Data shown »
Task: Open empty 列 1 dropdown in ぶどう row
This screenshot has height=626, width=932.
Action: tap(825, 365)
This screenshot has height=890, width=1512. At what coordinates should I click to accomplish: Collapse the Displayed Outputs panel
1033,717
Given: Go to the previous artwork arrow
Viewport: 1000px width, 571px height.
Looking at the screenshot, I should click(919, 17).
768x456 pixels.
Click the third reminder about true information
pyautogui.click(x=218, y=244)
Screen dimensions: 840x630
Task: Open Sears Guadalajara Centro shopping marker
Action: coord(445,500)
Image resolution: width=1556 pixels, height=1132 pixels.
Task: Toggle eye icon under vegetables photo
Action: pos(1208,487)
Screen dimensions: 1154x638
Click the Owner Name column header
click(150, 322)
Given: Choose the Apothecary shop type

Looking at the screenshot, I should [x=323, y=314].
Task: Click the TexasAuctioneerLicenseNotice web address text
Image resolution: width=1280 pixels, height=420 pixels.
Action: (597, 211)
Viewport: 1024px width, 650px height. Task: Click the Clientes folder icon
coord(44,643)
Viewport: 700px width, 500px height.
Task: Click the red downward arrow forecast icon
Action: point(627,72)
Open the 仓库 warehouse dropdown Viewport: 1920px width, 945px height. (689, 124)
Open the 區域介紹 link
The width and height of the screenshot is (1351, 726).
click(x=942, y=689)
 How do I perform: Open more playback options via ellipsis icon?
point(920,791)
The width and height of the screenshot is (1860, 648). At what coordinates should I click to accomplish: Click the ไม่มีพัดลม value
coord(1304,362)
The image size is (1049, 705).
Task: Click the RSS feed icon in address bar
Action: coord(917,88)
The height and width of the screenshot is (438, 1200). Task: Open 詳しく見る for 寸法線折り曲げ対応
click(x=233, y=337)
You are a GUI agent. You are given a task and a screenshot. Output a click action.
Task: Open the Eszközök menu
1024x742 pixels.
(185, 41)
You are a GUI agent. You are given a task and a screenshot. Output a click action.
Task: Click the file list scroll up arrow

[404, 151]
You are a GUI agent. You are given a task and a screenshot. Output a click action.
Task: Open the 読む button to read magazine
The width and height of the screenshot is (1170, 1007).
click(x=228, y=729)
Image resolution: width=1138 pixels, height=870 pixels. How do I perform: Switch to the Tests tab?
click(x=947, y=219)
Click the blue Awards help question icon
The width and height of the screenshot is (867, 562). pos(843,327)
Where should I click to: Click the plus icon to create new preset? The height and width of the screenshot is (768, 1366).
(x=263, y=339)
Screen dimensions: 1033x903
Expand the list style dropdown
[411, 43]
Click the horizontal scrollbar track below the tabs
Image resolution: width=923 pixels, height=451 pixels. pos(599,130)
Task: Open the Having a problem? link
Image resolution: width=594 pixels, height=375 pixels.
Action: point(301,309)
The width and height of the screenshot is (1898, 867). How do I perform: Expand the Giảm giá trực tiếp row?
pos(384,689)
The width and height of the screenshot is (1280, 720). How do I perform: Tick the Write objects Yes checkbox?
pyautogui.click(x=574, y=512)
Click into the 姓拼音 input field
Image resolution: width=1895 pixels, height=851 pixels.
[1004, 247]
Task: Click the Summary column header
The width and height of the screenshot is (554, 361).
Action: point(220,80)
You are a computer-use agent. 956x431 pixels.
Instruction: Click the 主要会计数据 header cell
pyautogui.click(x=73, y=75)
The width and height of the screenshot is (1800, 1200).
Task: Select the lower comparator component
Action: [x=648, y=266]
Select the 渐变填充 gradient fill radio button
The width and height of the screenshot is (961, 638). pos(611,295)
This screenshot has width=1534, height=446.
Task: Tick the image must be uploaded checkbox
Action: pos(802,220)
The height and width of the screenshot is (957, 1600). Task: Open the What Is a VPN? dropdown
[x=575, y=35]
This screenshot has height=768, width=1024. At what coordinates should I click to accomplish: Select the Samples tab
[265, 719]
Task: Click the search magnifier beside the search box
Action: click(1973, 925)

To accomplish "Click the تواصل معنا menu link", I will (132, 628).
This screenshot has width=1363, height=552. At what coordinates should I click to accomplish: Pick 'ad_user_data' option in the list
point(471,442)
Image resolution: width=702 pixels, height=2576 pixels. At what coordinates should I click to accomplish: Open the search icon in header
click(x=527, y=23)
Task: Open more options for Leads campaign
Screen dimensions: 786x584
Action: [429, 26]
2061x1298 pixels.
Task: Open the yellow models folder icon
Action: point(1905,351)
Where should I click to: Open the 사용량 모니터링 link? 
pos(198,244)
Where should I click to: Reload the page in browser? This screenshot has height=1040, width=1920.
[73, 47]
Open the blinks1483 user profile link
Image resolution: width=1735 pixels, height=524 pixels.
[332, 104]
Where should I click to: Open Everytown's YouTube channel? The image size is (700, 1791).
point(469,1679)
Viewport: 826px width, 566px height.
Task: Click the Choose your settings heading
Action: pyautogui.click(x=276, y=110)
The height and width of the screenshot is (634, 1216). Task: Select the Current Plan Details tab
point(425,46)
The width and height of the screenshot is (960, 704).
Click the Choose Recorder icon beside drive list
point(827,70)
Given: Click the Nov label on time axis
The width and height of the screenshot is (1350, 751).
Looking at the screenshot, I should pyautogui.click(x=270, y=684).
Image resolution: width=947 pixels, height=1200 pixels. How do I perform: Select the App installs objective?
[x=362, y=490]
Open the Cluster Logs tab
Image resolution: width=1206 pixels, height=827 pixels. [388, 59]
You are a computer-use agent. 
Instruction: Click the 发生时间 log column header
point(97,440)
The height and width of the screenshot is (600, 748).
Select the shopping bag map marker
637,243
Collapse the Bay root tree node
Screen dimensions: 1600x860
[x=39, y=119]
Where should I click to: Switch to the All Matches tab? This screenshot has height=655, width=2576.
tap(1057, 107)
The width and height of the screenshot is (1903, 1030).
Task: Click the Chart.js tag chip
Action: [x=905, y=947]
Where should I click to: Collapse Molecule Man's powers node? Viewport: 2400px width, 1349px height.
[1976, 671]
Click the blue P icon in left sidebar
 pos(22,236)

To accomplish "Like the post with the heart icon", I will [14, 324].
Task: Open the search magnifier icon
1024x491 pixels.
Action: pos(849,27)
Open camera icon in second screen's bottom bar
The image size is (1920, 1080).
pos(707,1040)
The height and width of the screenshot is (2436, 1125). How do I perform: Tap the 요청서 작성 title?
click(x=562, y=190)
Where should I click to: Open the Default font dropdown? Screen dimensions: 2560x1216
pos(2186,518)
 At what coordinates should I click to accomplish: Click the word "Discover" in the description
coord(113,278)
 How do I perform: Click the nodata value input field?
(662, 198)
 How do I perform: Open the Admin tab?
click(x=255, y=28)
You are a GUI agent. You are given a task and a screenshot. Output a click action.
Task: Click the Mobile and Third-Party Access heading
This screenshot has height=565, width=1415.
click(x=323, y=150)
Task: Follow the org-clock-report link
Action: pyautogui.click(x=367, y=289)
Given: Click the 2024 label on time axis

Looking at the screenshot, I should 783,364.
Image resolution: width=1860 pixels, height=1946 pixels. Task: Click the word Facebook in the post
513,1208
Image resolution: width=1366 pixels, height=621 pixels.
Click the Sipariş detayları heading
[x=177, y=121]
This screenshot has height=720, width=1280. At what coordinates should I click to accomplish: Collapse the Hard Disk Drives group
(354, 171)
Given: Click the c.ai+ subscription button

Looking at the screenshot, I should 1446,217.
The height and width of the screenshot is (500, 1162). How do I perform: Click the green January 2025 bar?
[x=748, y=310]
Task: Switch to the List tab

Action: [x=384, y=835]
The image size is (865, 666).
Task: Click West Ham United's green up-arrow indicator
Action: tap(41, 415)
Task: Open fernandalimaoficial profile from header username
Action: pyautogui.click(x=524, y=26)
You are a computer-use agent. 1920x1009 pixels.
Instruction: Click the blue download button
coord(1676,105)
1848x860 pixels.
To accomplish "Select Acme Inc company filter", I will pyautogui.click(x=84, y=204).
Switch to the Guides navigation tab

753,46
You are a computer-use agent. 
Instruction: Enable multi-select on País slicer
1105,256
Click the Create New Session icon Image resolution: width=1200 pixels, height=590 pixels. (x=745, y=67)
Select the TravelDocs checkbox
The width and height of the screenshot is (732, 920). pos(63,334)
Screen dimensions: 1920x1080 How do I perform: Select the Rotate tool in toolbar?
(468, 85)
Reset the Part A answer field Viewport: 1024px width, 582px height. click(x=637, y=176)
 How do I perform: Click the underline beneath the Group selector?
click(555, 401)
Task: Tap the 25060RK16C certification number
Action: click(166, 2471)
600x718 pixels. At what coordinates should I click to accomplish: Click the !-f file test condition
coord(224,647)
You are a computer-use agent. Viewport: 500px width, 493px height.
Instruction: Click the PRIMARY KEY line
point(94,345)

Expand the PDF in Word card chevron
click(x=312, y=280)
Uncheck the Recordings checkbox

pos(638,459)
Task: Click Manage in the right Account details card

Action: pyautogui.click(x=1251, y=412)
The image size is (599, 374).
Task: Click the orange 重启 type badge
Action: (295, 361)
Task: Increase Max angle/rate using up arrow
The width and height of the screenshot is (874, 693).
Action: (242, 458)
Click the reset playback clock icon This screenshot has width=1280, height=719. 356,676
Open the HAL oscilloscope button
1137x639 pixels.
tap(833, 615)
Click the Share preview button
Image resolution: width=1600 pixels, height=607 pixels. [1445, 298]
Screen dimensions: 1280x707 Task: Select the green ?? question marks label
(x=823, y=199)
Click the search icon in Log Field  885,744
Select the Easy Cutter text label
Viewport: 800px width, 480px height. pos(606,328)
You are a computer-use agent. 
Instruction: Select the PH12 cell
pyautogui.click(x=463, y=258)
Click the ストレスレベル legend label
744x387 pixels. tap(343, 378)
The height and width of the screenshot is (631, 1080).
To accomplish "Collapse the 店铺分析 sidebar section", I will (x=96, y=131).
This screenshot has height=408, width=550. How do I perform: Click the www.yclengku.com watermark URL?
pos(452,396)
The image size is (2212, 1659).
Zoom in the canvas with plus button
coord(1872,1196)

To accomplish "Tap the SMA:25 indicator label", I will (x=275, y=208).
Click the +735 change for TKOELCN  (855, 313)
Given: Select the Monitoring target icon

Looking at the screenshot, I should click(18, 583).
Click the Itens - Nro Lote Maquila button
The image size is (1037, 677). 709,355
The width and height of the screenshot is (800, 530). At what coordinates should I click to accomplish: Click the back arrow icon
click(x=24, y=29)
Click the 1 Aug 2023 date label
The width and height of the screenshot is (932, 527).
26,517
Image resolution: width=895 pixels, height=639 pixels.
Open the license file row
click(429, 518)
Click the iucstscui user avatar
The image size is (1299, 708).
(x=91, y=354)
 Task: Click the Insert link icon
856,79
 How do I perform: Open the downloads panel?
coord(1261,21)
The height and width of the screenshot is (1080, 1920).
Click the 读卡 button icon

Requirement »
Rewrite the records from the line containing "The width and height of the screenshot is (1898, 867)." up to and including the line containing "[1004, 247]", changing "Tick" to "Check" and leaving everything else as it is.

Problem solution »
The width and height of the screenshot is (1898, 867). How do I perform: Expand the Giảm giá trực tiếp row?
pos(384,689)
The width and height of the screenshot is (1280, 720). How do I perform: Check the Write objects Yes checkbox?
pyautogui.click(x=574, y=512)
Click into the 姓拼音 input field
Image resolution: width=1895 pixels, height=851 pixels.
[1004, 247]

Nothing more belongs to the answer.